▶ **Отрывок**
########

Арестант говорил так искренне и так ярко описывал пережитое, что я уверился: он не лжет. Я послал в Россию запрос касательно того офицера и через несколько месяцев получил ответ от него самого. Он писал, что рассказ Перса о той злосчастной стычке, в которой он (офицер), будучи тяжело ранен, уцелел и единственный сумел добраться до своих, чистая правда и что он рад узнать, что один из его людей до сих пор жив. Я тоже очень обрадовался, что мой оптимизм, вероятно вызывавший в канцелярии смешки, и знание людей не обманули меня и что я в силах помочь этому столь много пережившему человеку наконец-то вернуться домой, где ему, надеюсь, не довелось столкнуться с новыми разочарованиями.

За год моего пребывания в Каре обнаружилось еще два случая судебной ошибки, т. е. вынесения приговора невиновному. В одном случае человек отсидел шесть лет на каторге, когда пришла весть, что преступник, уличенный в другом убийстве, сознался и в том преступлении, за которое невинно сидел этот бедняга. Второй случай, когда осужденный за убийство уже два года находился в Каре, также разъяснился благодаря признанию настоящего убийцы. За обоими на каторгу последовали семьи, вынесшие все опасности и ужасы этапа и самих каторжных работ, — домой они вернулись надломленные физически и морально.

########

Записи о поиске слов и элементов

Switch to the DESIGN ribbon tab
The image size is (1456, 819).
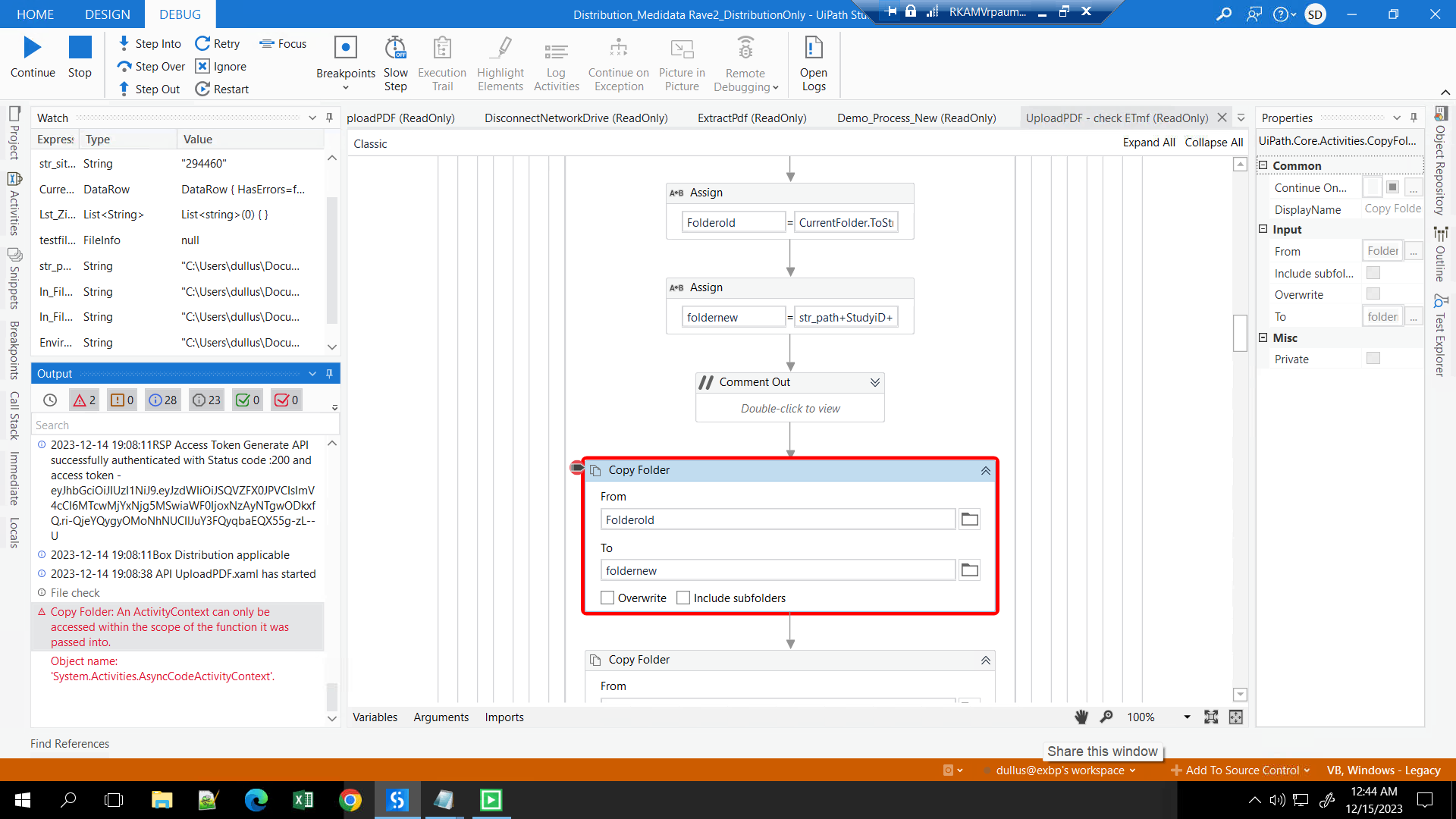click(107, 14)
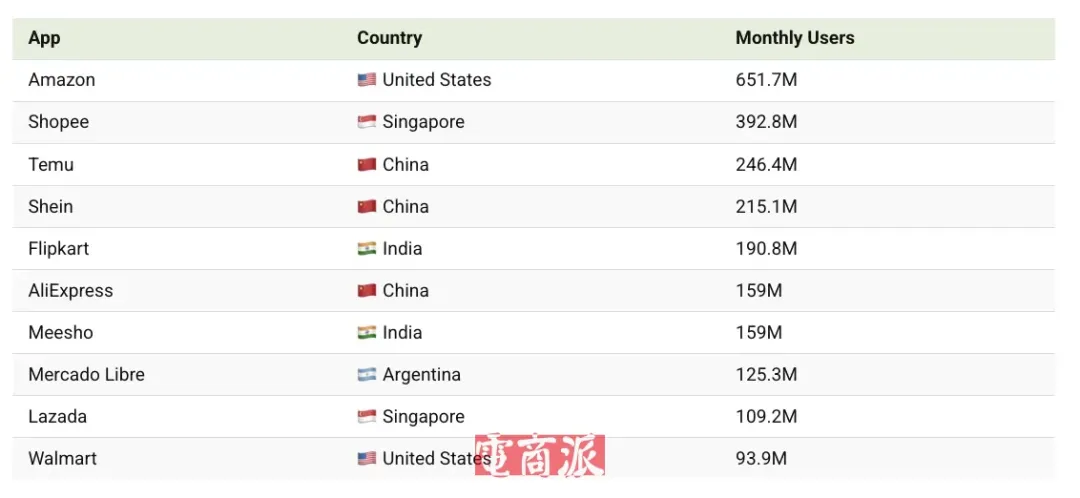Click the red Chinese watermark logo
The width and height of the screenshot is (1080, 498).
pyautogui.click(x=540, y=456)

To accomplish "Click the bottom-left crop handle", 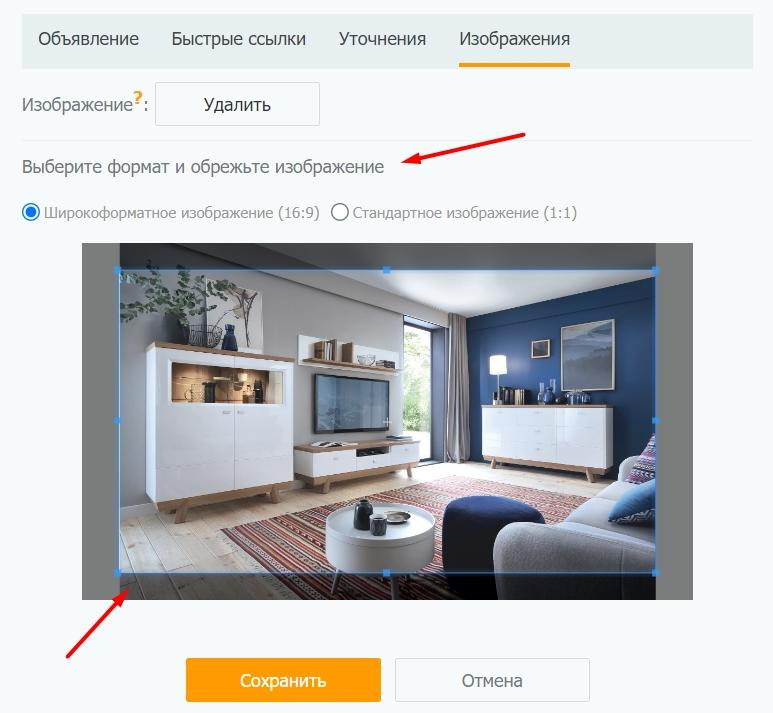I will pyautogui.click(x=118, y=572).
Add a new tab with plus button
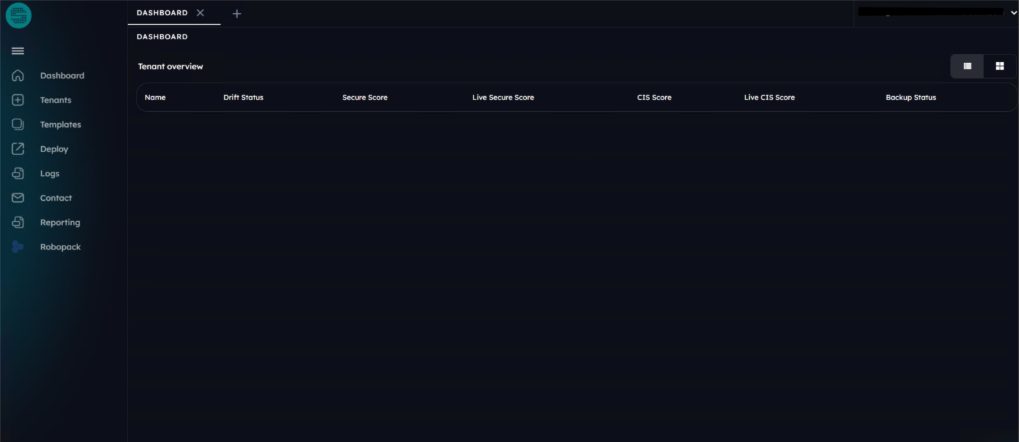 coord(237,13)
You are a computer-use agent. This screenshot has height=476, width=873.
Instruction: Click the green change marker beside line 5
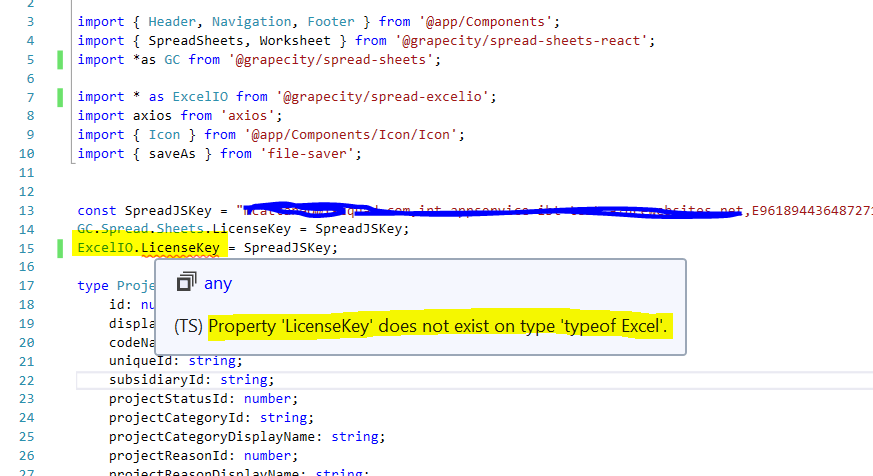[60, 59]
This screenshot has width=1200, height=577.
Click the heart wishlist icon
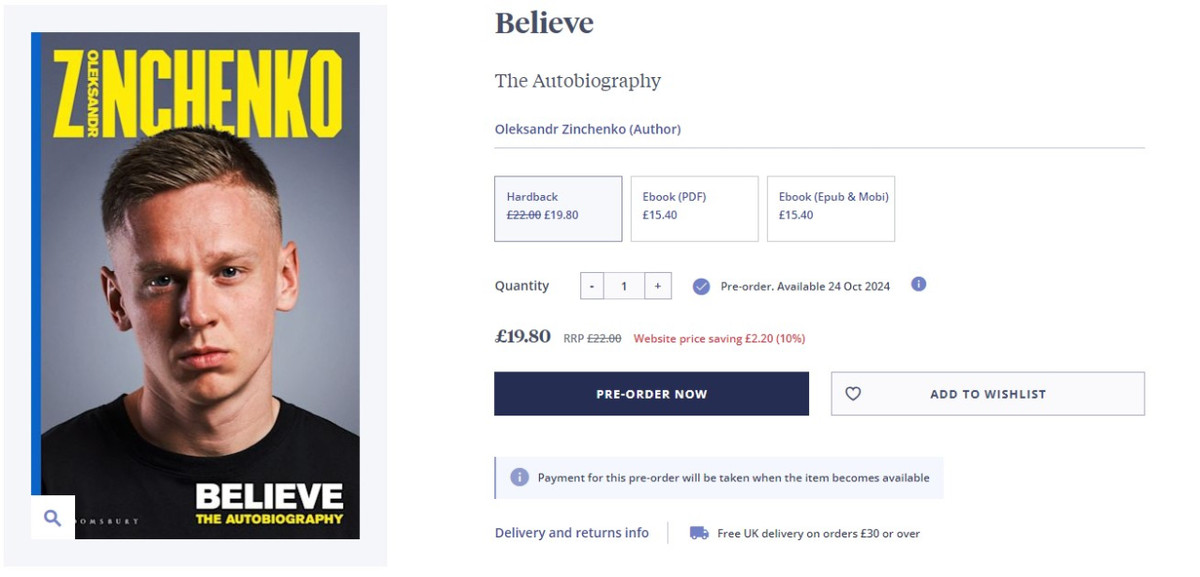coord(853,394)
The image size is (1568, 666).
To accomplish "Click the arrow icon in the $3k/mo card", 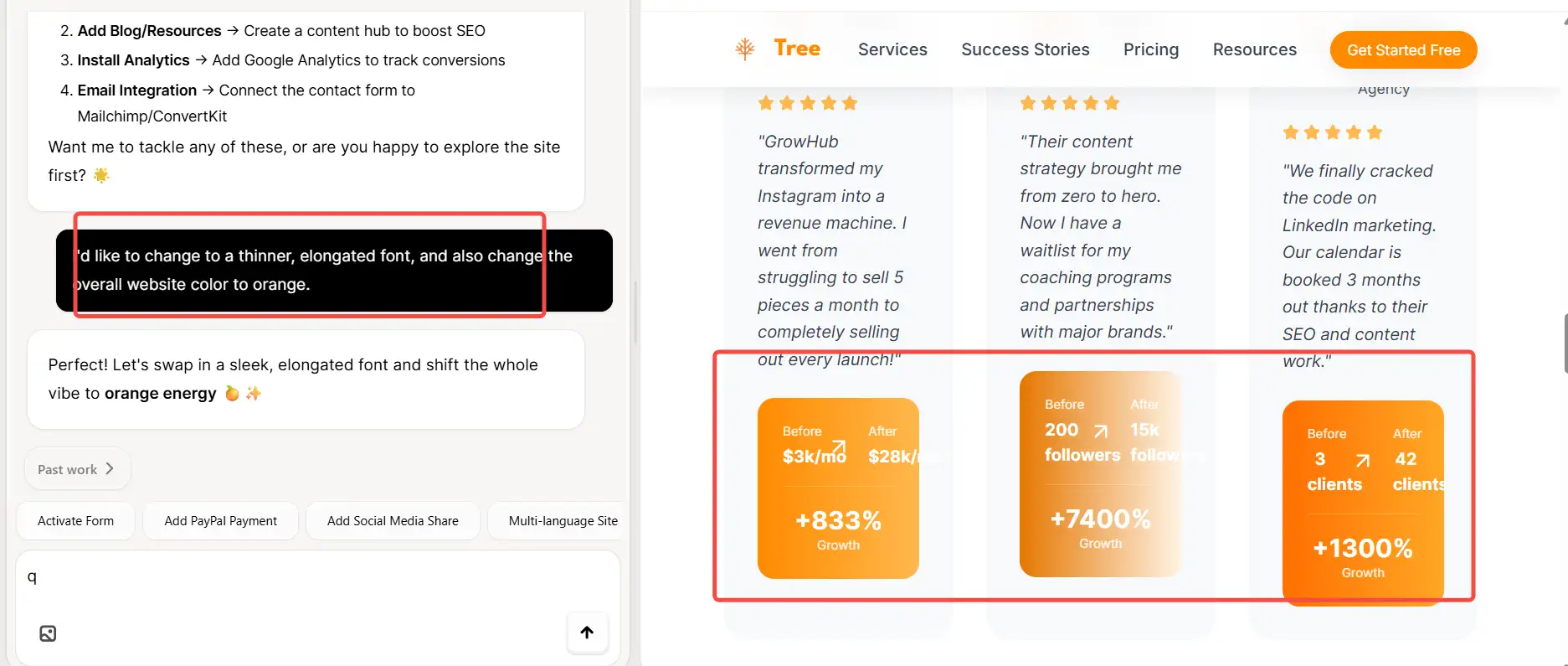I will [x=838, y=447].
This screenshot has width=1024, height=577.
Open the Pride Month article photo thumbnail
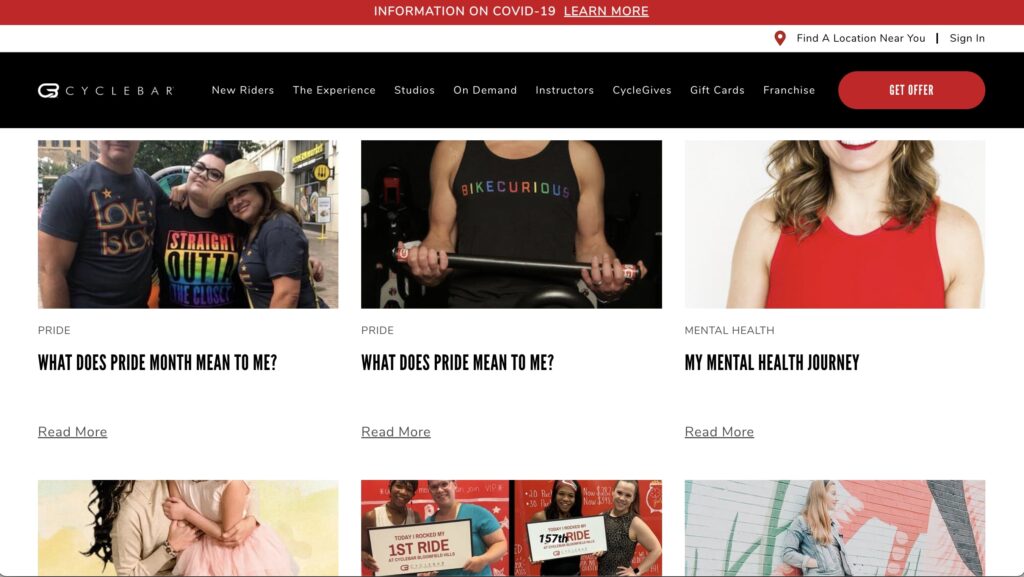(188, 224)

########

▶ **Письменное задание 1**
Преобразуйте строки перечня, начиная со строки с «This screenshot has width=1024, height=577.» и до конца перечня включительно, в JSON-список строк, где каждой строке соответствует одна запись, а пустые строки пропущены. Изображения в ответ не включайте.
▶ **Письменное задание 2**
Продолжите отрывок о каторге в Каре с того места, на котором он заканчивается.
Отрывок и перечень между собой никак не связаны.

▶ **Письменный ответ 1**
[
  "This screenshot has width=1024, height=577.",
  "Open the Pride Month article photo thumbnail",
  "(188, 224)"
]

▶ **Письменный ответ 2**
СИБИРСКИЕ КРЕСТЬЯНЕ

Царская идея заселить Сибирь, высылая туда нежелательные и преступные элементы, была в корне ошибочна. И доказательством здесь служит тот факт, что за без малого три столетия лишь ничтожное число таких сибирских поселенцев стало настоящими оседлыми колонистами. Отдельно взятый русский человек вообще не колонист. Ему нужен «мир», сельская община, потому что именно эта форма крестьянского сообщества отвечает его натуре. Он не способен в одиночку, своими силами, вести успешную борьбу с дикой природой и жестоким климатом, не способен быть первооткрывателем. Вдобавок на поселение в Сибирь отправляли обычно людей нравственно неполноценных, которые вдобавок прежде никогда не занимались сельским хозяйством. Те, кто в Сибири процветал, были исключениями; эти люди обладали достаточно высокой культурой и выдающимися духовными и физическими задатками и всюду на свете добились бы успеха. Только когда в конце XVIII века правительство, не останавливаясь перед большими затратами, стало систематически расселять на хороших, пригодных для сельского хозяйства территориях многочисленные группы крестьян, истосковавшихся по земле, — группы, связанные кровными узами и общей родиной, — население Сибири заметно увеличилось.

Истинно сибирские крестьяне, потомки покорителей Сибири XVI и XVII веков, тех разбойников ермаков и стенек разиных, которые, стремясь на Восток, на собственный страх и риск покорили обширные территории Сибири и преподнесли своему царю, — это совсем другая часть сибирского населения, которую ни с кем не спутаешь. Они всегда были свободны и рассчитывали только на себя, никогда не знали крепостной зависимости и закалились в постоянной борьбе с природой и людьми.

Их села не идут ни в какое сравнение с деревнями России — дома у них просторные, ухоженные снаружи и внутри и содержатся в такой чистоте, какую я видел разве только в Швеции и Финляндии. Пол выскоблен так, что на нем можно не задумываясь стелить постель.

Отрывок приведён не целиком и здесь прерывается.